(YOUR TASK): From the first line of the data below through the line holding "Given: Click צור קשר contact link", write out each line exactly as it stands.

++++ DATA SECTION ++++

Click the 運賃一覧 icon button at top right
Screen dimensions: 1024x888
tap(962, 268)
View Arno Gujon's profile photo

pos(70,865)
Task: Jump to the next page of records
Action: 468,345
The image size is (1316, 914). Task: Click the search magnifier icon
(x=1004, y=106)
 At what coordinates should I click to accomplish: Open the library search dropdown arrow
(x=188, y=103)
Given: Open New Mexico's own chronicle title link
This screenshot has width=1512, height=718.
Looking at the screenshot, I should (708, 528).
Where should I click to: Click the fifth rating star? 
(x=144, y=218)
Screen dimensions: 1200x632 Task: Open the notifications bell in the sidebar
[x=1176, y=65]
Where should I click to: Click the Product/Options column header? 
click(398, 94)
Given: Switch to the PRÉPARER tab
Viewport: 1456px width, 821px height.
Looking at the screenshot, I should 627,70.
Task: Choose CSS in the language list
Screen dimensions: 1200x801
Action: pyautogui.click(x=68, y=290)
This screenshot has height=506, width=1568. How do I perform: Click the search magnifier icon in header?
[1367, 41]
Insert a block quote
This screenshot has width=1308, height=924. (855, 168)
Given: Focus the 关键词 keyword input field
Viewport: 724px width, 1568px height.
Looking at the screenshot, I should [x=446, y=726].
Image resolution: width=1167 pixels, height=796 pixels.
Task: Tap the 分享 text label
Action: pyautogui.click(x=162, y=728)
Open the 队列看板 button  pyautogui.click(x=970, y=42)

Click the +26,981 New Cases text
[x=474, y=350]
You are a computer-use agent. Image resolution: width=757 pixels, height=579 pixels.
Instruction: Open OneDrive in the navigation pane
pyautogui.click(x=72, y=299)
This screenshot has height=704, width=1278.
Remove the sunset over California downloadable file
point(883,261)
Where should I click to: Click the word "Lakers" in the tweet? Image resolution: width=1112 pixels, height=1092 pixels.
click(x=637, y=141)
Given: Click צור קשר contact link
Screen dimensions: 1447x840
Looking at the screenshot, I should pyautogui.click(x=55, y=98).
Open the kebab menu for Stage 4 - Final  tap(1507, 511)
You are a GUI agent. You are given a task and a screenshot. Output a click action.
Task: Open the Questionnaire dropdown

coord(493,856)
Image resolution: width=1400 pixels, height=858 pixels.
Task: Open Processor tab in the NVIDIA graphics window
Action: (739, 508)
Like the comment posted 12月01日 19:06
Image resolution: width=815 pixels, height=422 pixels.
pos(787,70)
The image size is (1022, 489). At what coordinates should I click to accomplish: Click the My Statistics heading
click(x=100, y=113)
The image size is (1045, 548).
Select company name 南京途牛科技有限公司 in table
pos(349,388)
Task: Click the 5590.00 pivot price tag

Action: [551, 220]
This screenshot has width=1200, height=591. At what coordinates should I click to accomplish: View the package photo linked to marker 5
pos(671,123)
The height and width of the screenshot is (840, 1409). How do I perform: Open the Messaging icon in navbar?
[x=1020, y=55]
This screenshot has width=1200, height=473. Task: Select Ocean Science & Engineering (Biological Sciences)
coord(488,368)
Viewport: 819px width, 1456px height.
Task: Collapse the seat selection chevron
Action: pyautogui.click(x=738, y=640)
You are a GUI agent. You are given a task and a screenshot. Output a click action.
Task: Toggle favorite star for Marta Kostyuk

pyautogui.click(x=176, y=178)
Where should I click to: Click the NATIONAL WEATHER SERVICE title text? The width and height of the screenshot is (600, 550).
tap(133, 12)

++++

(PROBLEM SOLUTION):
Click the 運賃一覧 icon button at top right
Screen dimensions: 1024x888
tap(962, 268)
View Arno Gujon's profile photo

pos(70,865)
Task: Jump to the next page of records
Action: 468,345
The image size is (1316, 914). Task: Click the search magnifier icon
(x=1004, y=106)
 At what coordinates should I click to accomplish: Open the library search dropdown arrow
(x=188, y=103)
Given: Open New Mexico's own chronicle title link
This screenshot has width=1512, height=718.
Looking at the screenshot, I should (708, 528).
Where should I click to: Click the fifth rating star? 
(x=144, y=218)
Screen dimensions: 1200x632 Task: Open the notifications bell in the sidebar
[x=1176, y=65]
Where should I click to: Click the Product/Options column header? 
click(398, 94)
Given: Switch to the PRÉPARER tab
Viewport: 1456px width, 821px height.
Looking at the screenshot, I should 627,70.
Task: Choose CSS in the language list
Screen dimensions: 1200x801
Action: pyautogui.click(x=68, y=290)
This screenshot has height=506, width=1568. How do I perform: Click the search magnifier icon in header?
[1367, 41]
Insert a block quote
This screenshot has width=1308, height=924. (855, 168)
Given: Focus the 关键词 keyword input field
Viewport: 724px width, 1568px height.
Looking at the screenshot, I should [x=446, y=726].
Image resolution: width=1167 pixels, height=796 pixels.
Task: Tap the 分享 text label
Action: pyautogui.click(x=162, y=728)
Open the 队列看板 button  pyautogui.click(x=970, y=42)

Click the +26,981 New Cases text
[x=474, y=350]
You are a computer-use agent. Image resolution: width=757 pixels, height=579 pixels.
Instruction: Open OneDrive in the navigation pane
pyautogui.click(x=72, y=299)
This screenshot has height=704, width=1278.
Remove the sunset over California downloadable file
point(883,261)
Where should I click to: Click the word "Lakers" in the tweet? Image resolution: width=1112 pixels, height=1092 pixels.
click(x=637, y=141)
Given: Click צור קשר contact link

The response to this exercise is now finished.